Pick out every line in the rows below that contains the word "Instruction", and copy each one in full.
====== Dataset ======
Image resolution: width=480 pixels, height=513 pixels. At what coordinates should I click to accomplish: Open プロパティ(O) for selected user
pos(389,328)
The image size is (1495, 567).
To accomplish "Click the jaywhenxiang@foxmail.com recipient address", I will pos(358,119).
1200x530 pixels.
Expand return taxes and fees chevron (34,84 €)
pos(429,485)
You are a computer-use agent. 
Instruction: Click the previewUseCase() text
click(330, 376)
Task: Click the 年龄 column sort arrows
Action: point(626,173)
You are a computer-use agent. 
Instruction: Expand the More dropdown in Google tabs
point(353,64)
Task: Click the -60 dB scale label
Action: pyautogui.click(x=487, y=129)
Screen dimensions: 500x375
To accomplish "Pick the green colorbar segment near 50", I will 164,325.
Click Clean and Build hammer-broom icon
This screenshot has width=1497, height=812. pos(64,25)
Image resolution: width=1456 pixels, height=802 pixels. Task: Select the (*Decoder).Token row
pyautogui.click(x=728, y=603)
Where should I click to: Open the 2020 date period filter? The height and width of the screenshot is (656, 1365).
======
Written solution
Instruction: Click the previewUseCase() text
Instruction: Expand the More dropdown in Google tabs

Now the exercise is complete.